Indians in Canada falling into tantriks’ trap

  • admin
  • August 29, 2012 3:02 am
  • Odd News


Gurinder Gill

Daily news about various tantriks and socalled godmen duping innocent people notwithstanding, many people of Indian origin here are also being duped by self-styled tantriks, who claim to have a solution to all the problems under the sun.

Paradoxically, many local Punjabi and Hindi newspapers, which have a wide readership and are supposed to bring awareness among their readers about these fraudsters, are flooded with advertisements promising an instant solution to all problems relating to finance, employment, love affairs, bad habits and marital discords.

Interestingly the local English media does not encourage such advertisements as these flout the advertisement norms and are against the ethics of journalism.

But as the vernacular media is largely dependent upon these advertisements and escape eye of concerned authorities due to language, they bother a little about the ethics of journalism.

Apart from the dozen-odd newspapers, Punjabi and Hindi television programmes are also openly flouting the norms by carrying such advertisements.

A Punjabi youth, Gurpreet Singh, who was duped of 200 Canadian dollars by one such so called ‘godman’, rued that since this network was being operated through phone numbers of other countries, there was no way one could make a complaint against them.

Most of the solutions offered are just a phone call away. Once you make a call on the ISD numbers mentioned in the ad, they immediately ask for your credit card number for advance payment.

These so-called practitioners of the occult also claim to give lottery numbers in advance over phone. One of them had duped many Indians of lakhs of dollars a couple of months back, by promising to give them lottery numbers in eggs. The police are still on the lookout for the “tantrik”, who is believed to have fled to India after committing the fraud.

Thousands of immigrants have lost their hard-earned money by falling prey to the attractive but misleading advertisements issued by these fraudsters.
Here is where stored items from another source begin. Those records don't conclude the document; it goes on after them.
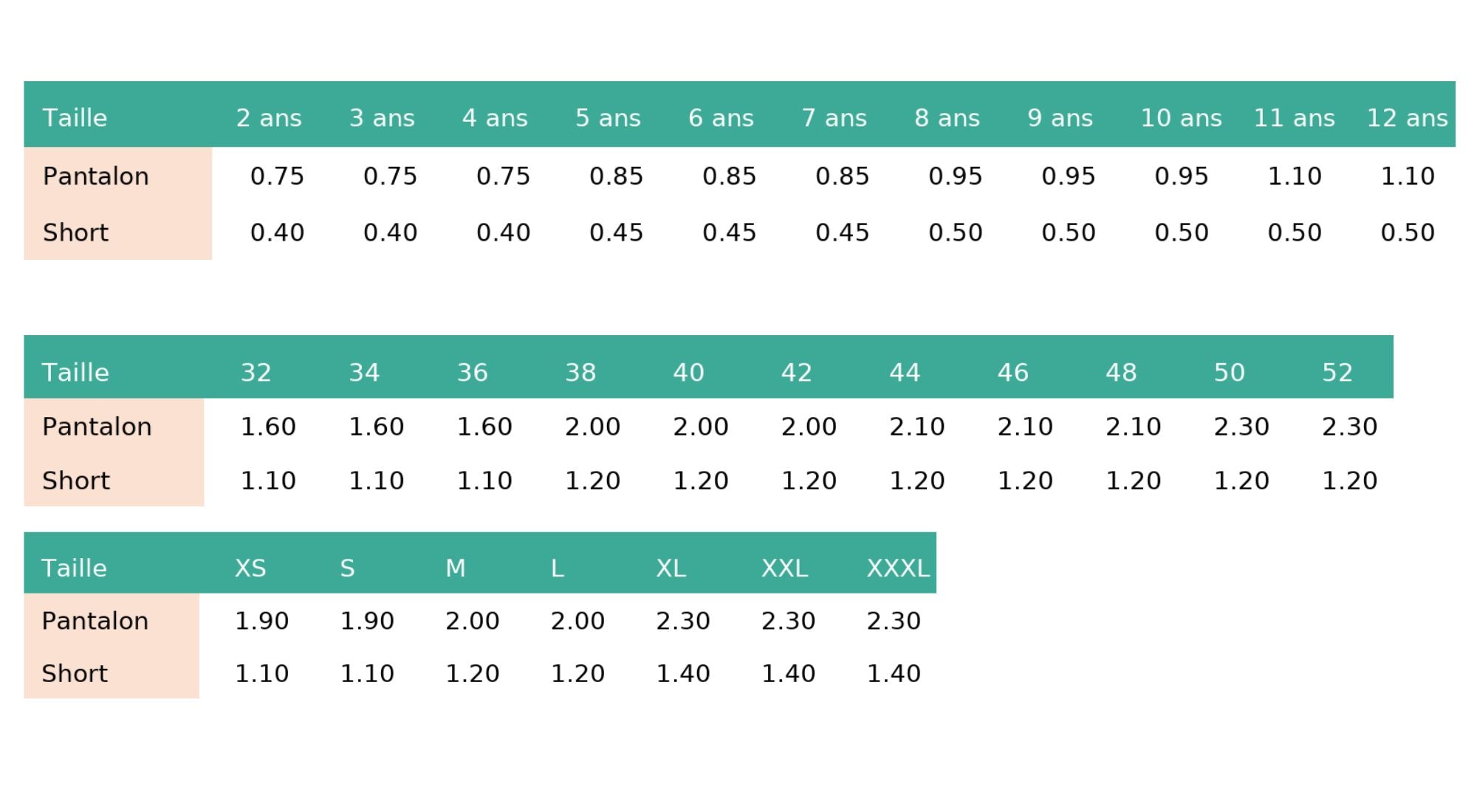
Task: Select the 'XS' column header
Action: click(x=250, y=568)
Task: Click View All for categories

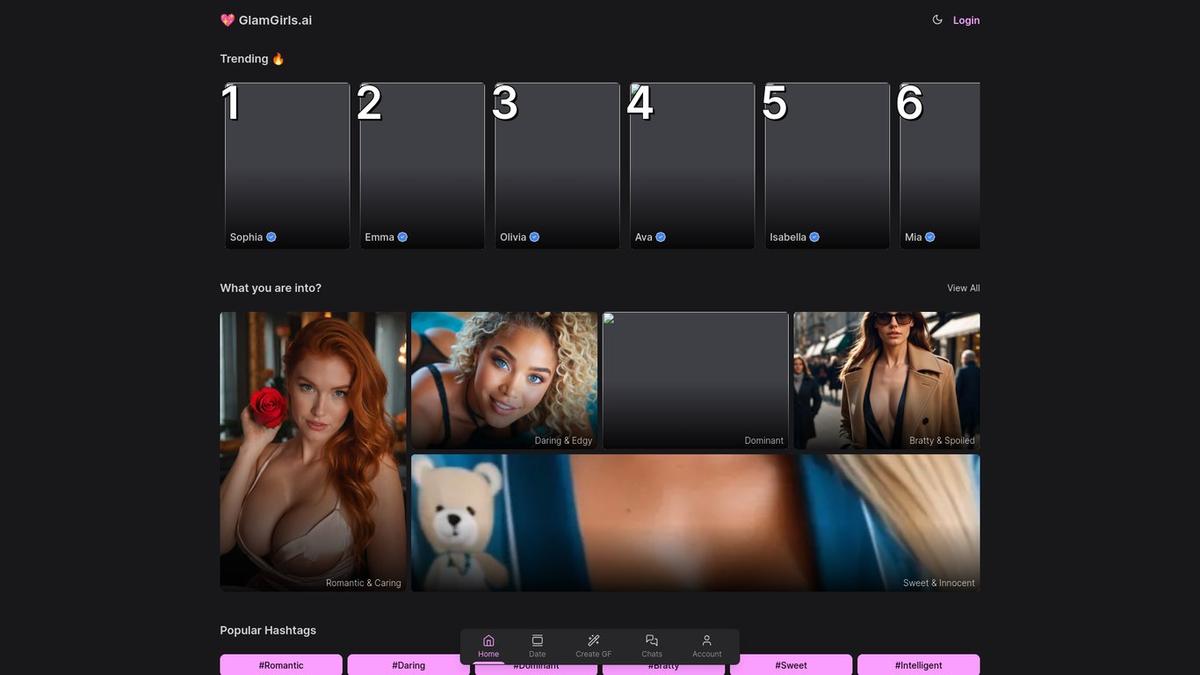Action: pos(963,288)
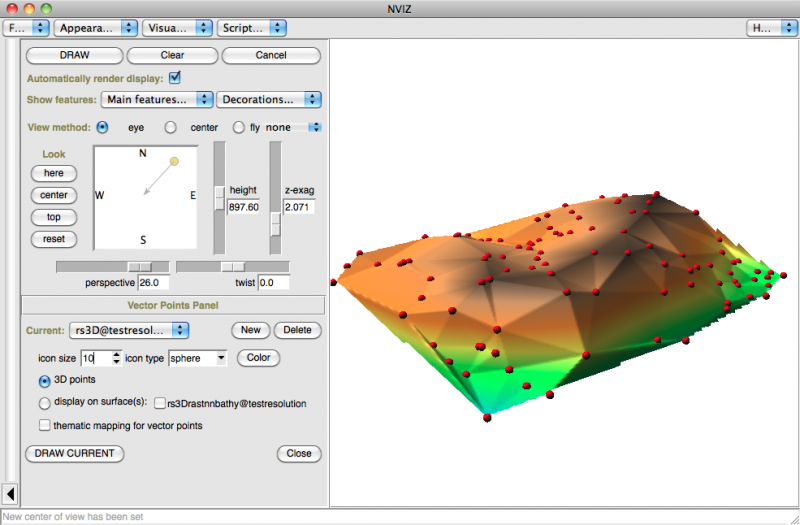Open the Visualize menu
This screenshot has height=525, width=800.
(x=177, y=28)
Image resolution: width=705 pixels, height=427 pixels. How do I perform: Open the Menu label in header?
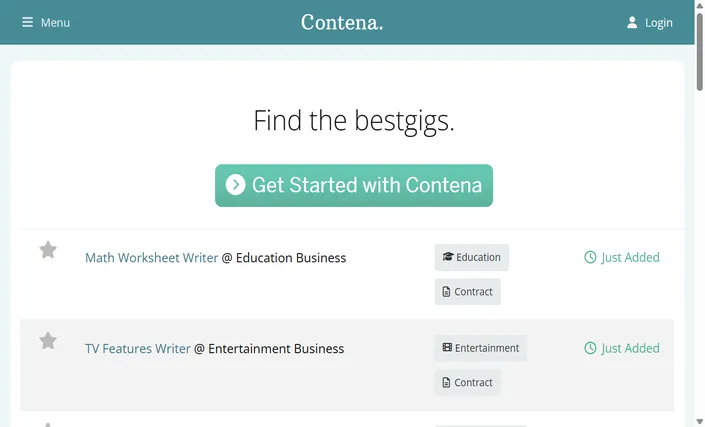pos(55,22)
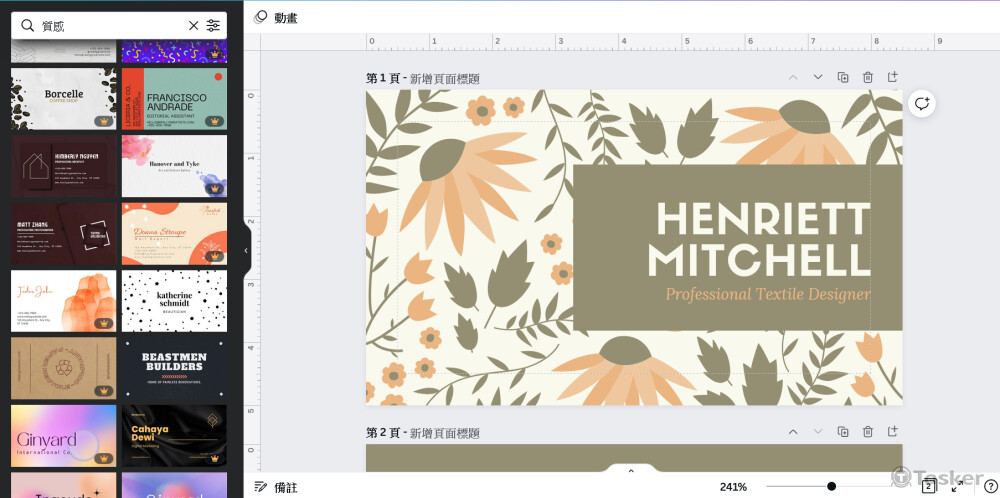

The business is flourishing, as seen from the huge advertisements published in a group of Punjabi and Hindi newspapers almost everyday.

These “tantriks” are much in demand among women, who are anxious about their love affairs and the careers of their children and husbands.”There is no dearth of women keen on taking revenge on their neighbours and relatives. It is commonplace to find ‘toonas’ (occult remedies) at intersections in Brampton and Mississauga,” said Navpreet Singh, a Brampton resident.

Most of these tricksters have been running their businesses from England, India and Pakistan and looking for the prospective clients in Canada since the British government implemented strict rules to curb the practice. Even in India, these advertisements are not given
space in the mainstream responsible media.

Some people feel that lack of trust in mainstream medicine and shortage of medical specialists and long wait times in Canada is also helping these tantriks” make a fast buck. After failing to get an appointment from a doctor, people often get disappointed and approach such occult healers.

Local NGOs need to raise a voice against these swindlers, who are using the vernacular media as their tool to dupe people.